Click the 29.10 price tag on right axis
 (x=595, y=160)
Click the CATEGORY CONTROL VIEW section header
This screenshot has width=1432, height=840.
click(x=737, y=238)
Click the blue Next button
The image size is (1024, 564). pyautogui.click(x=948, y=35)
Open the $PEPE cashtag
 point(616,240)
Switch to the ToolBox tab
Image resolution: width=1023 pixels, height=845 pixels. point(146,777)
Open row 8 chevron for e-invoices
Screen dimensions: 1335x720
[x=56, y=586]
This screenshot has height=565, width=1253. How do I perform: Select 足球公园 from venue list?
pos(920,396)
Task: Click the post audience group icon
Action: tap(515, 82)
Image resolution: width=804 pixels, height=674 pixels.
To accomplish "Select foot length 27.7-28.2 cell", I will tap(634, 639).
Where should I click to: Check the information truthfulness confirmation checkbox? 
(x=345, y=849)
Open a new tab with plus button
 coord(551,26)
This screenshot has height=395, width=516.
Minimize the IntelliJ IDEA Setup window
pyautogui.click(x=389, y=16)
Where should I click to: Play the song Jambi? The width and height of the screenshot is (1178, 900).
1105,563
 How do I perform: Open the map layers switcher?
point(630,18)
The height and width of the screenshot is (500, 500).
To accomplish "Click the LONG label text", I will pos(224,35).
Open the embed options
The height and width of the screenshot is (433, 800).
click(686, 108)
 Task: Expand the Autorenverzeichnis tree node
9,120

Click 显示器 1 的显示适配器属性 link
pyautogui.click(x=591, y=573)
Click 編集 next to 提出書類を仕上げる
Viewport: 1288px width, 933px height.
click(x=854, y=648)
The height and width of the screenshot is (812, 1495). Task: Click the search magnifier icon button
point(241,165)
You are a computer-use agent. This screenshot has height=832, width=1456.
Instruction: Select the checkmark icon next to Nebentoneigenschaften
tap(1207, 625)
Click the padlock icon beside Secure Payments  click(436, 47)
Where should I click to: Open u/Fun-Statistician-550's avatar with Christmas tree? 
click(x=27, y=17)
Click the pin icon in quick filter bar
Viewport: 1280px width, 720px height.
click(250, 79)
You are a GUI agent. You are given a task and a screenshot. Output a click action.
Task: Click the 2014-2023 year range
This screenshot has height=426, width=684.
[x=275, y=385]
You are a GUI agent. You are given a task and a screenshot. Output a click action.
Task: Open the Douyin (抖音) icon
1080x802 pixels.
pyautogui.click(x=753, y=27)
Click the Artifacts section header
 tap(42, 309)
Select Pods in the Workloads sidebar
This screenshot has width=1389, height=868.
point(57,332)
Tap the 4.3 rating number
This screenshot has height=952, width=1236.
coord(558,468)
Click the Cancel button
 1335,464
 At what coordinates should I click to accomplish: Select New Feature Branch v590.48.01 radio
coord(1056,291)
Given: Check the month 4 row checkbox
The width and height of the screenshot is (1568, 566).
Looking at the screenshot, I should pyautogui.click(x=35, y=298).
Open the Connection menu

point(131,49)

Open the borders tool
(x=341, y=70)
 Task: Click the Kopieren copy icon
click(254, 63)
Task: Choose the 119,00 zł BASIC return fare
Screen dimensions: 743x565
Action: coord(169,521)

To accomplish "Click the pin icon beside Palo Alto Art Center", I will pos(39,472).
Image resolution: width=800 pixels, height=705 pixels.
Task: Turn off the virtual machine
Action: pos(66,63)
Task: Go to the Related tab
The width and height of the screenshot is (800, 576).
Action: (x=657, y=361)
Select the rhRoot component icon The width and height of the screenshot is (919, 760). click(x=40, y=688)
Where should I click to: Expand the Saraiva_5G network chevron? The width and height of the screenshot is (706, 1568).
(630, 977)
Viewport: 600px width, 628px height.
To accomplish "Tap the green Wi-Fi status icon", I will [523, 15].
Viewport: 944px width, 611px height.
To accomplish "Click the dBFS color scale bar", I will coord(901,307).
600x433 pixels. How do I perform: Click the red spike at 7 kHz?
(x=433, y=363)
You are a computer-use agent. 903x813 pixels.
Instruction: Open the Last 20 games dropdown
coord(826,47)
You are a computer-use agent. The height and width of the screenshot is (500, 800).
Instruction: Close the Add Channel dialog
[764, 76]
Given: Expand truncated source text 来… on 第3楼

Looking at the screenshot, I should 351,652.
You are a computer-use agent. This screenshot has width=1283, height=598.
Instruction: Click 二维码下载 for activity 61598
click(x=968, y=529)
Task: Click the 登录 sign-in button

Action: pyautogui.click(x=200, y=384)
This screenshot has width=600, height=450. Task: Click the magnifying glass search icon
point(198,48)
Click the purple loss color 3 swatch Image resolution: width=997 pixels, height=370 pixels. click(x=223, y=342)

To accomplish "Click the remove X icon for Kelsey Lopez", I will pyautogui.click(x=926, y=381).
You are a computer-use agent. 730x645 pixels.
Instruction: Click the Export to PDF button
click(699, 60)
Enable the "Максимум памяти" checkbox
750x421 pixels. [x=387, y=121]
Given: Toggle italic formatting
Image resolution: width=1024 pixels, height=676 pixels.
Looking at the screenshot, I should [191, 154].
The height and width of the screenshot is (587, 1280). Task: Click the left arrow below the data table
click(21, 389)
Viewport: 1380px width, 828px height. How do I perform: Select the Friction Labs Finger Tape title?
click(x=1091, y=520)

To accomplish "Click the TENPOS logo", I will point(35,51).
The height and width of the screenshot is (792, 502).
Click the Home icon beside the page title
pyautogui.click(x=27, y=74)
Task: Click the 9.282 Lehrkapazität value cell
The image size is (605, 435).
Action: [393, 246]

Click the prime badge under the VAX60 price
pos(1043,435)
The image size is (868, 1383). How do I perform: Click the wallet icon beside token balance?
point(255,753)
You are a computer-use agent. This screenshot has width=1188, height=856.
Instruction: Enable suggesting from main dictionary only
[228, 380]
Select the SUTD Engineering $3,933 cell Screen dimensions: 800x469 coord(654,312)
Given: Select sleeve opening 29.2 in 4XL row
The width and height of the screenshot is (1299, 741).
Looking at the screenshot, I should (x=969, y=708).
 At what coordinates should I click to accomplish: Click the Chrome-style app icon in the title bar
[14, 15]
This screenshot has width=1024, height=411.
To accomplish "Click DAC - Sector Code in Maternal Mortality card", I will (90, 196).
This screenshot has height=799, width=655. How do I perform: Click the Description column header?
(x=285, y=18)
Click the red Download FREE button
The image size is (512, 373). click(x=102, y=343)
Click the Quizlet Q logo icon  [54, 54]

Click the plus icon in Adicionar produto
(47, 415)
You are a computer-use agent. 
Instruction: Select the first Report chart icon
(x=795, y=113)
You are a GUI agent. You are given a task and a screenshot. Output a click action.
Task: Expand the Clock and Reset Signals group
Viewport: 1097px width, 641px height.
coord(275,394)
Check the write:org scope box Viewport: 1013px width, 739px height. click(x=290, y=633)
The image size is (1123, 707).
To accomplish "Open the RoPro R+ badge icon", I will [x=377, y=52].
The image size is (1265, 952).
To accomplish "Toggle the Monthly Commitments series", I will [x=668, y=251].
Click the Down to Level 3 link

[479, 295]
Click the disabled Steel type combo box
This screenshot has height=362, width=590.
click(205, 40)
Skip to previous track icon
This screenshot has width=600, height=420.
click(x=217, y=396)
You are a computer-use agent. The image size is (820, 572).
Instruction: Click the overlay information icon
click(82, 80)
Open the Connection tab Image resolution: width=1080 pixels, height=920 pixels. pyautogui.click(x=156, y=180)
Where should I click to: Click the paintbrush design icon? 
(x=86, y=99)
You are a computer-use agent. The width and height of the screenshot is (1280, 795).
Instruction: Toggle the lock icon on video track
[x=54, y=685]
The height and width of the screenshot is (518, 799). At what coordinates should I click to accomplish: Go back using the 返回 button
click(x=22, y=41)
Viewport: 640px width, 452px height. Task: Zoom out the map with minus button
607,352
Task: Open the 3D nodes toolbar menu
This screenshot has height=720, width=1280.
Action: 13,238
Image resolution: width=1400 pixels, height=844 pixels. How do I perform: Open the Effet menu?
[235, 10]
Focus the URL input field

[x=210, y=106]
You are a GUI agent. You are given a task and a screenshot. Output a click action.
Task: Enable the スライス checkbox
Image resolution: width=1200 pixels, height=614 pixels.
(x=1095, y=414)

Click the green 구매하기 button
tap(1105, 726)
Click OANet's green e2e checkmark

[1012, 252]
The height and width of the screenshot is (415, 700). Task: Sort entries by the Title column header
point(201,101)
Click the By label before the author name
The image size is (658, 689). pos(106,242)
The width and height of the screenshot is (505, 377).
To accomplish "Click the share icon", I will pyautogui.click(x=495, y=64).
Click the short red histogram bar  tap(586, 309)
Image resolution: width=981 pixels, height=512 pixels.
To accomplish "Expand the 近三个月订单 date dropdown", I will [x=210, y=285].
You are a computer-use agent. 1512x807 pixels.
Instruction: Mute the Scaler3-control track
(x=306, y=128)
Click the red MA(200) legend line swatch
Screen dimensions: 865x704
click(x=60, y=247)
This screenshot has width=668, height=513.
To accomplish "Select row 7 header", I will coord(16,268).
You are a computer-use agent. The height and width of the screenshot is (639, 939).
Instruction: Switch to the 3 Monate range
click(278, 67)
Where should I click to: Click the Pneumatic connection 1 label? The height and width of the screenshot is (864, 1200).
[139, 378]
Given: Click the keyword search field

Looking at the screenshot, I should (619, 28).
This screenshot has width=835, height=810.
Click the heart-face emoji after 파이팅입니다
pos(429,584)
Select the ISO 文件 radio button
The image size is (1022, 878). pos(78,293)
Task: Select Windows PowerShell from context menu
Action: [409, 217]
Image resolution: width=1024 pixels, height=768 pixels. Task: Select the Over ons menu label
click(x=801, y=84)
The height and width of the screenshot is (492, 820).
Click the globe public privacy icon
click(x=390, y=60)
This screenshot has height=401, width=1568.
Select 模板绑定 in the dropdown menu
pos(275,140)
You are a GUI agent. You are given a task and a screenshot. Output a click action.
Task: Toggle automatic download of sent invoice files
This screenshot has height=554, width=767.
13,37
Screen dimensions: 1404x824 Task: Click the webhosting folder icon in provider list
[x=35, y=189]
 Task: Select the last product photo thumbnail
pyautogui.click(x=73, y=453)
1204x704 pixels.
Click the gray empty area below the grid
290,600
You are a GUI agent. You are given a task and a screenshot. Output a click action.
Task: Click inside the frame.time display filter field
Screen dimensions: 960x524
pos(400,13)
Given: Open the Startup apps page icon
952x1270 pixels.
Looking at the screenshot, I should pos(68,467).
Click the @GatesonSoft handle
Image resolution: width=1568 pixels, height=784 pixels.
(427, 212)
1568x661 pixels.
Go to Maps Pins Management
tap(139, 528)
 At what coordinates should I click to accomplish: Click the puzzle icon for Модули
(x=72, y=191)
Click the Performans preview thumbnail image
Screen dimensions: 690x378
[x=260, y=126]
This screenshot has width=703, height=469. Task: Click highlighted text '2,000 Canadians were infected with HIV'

→ Problem requirements: Would you state how many lines in the listing above contain the word "color"? Reply with the number and no other words.

→ Result of this task: 2